Creo, con franqueza, que es
posible -en su sentido estricto, "cognoscitivamente representable"-
una pedagogía que, como la filosofía kantiana lo era al conocimiento, no se
"erija en", sino que "simplemente sea" la notaria de éste. Y con perfecto conocimiento de la condición de la finitud del
conocimiento humano, sin facultades incontrastables como la "intuición
intelectual" y sin apriorismos como la "exigencia de génesis" a
partir de cuyo despliegue se genera todo lo real.
Tal vez fuera posible una
pedagogía que surgiera de los departamentos de didáctica de la ciencia de cada
una de las facultades universitarias. De la matemática, elaborada por los
matemáticos -¿Quién iba a hacerlo si no?-, de las lenguas por los filólogos, de
la historia por los historiadores o de la filosofía por los filósofos. Y tal
vez de todo ello pudiera establecerse una cierta pedagogía general,
inductivamente obtenida, no apriorística, y sujeta a la contrastación empírica
que determinaría su validez o no, bajo qué supuestos y sus limitaciones. Si
esto pudiera ser aproximativamente una
pedagogía científica es algo que ignoro, pero como dije, parece
conceptualmente posible.
Fácticamente, en cambio, no
es que sea precisamente el caso. Muy al contrario. La Pedagogía actual se
concibe por la mayoría de pedagogos -lo sepan o no, eso es lo de menos- como el
a priori fundante a partir del cual
se genera toda realidad educativa, y donde los diferentes aspectos de ésta surgen
para legitimar su despliegue. Desde las cuestionadas y «segmentadas
asignaturas», la construcción ad hoc
de una realidad infantil o adolescente que se le adapte, la reluctancia de los docentes que
«explica» por qué no se cumplen sus predicciones o hasta el papel que se le
otorga a la memoria en el constructo en cuyo proceso de despliegue, como si no
hubiera una realidad anterior, se genera como exigencia de ese mismo
proceso. Como en Fichte, cuando la realidad y el conocimiento se legitiman como
momento y exigencia de la génesis en el despliegue de la libertad fundante,
para que dicha libertad pueda darse en la decisión y, en última instancia, ejercerse
en la supresión del fenómeno. O en su transformación, en su supeditación a esta
libre decisión que, al final, acaba en el más absoluto de los determinismos.
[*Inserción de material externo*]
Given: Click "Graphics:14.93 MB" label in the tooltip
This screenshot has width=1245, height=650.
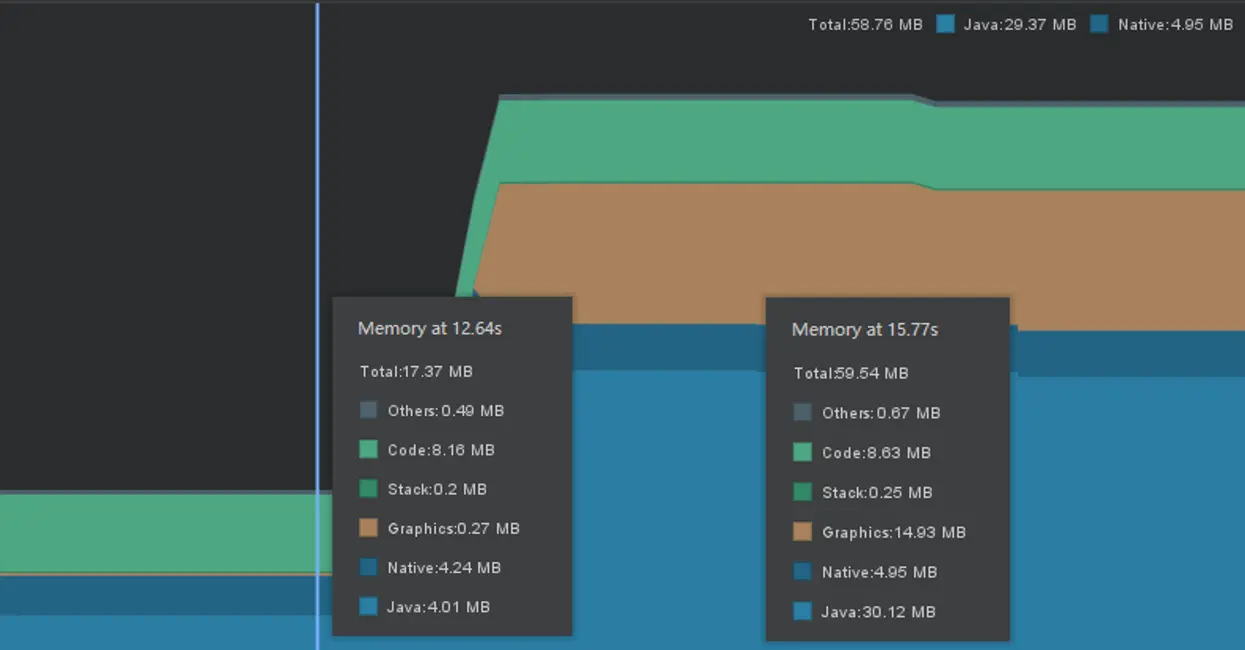Looking at the screenshot, I should point(893,532).
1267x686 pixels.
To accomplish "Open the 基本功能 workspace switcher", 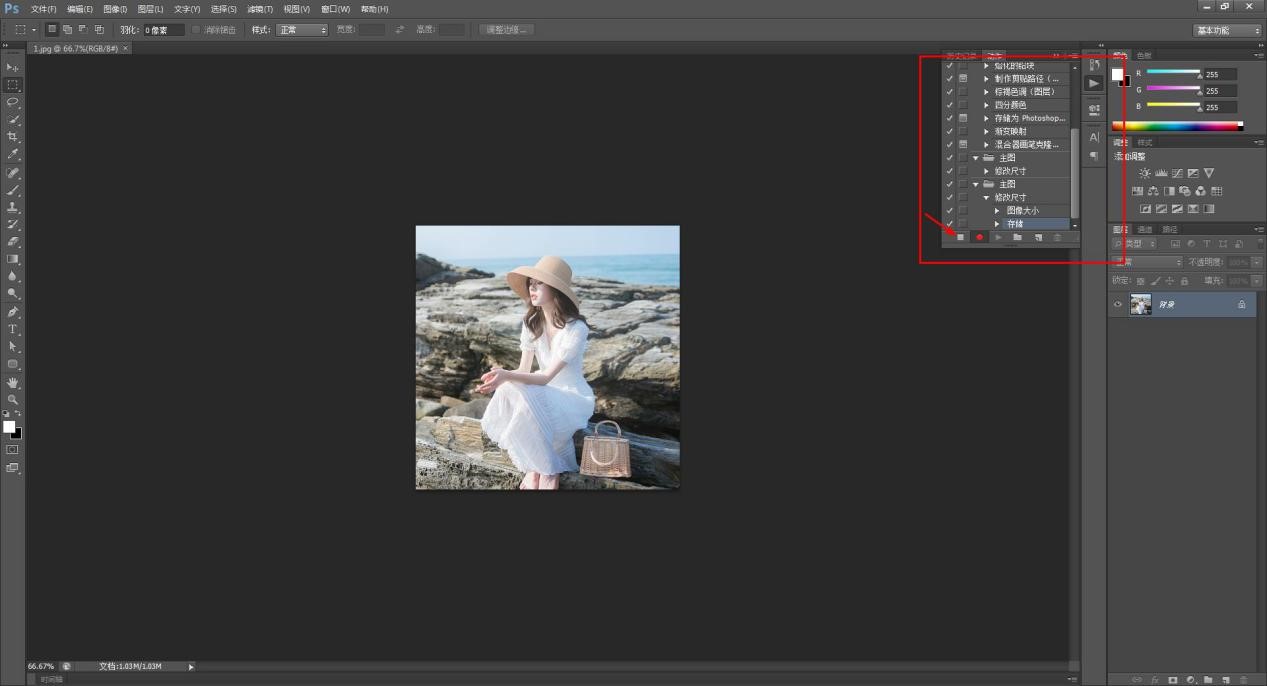I will point(1227,30).
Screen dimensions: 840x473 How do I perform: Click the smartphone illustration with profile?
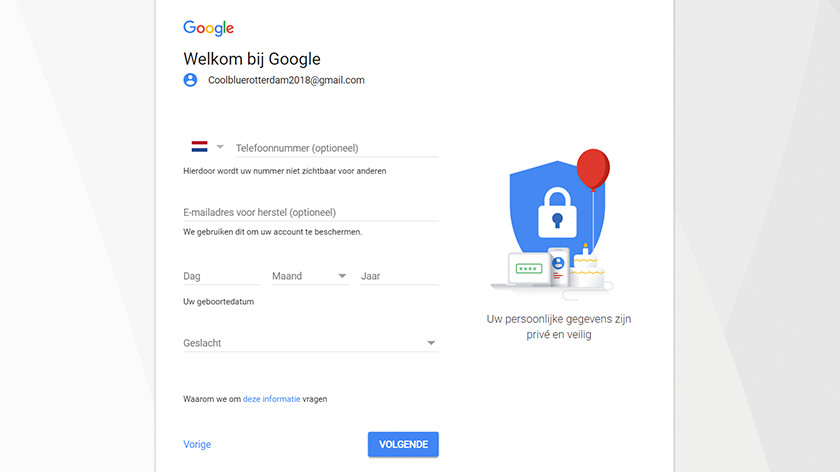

Este es el papel que, en mi
opinión, está ejerciendo hoy la pedagogía y los pedagogos que surgen de sus
facultades. Ya digo, que no sepan que formalmente esto ya está en la filosofía de
Fichte, en lo que aquí nos atañe, es lo de menos. En otros aspectos sí que
importa, porque es trágico. Porque está haciendo un daño irreparable.
Quizás, después de todo,
que las palabras tengan dueño no impide
su propia némesis. Al cabo, como decíamos al principio, tampoco ha cambiado
tanto el hiato entre el antiguo pedagogo y los magister, grammaticus y retoricus de su tiempo, frente al de sus homólogos contemporáneos. Ha cambiado, eso sí,
el paradigma hegemónico como consecuencia de una alteración jerárquica dispuesta por quien decide. Pero el resto creo que se mantiene. La realidad es tozuda.
Por qué se ha llegado a esta
realidad es otra cuestión, pero lo cierto es que, siempre, a un lado está el pedagogo
y al otro el docente. Dos realidades distintas en controversia y donde, al
segundo, se le «niega» en la medida que el despliegue del primero pasa por su
supresión y/o transformación en virtud de las propias exigencias internas del proceso. Como se evidenció en este último debate y en tantos otros... como se
ve cada día.
Y para acabar, debo
disculparme por haber establecido analogías entre el discurso pedagógico y la
filosofía de Fichte, una filosofía que, al fin y al cabo, no deja de ser un sistema sin duda
más bien abstruso, pero serio. Perdón, pues, por ello. Si la pedagogía anglosajona hubiera leído y entendido algo del Idealismo alemán, tal vez nos hubiéramos ahorrado tanto despropósito.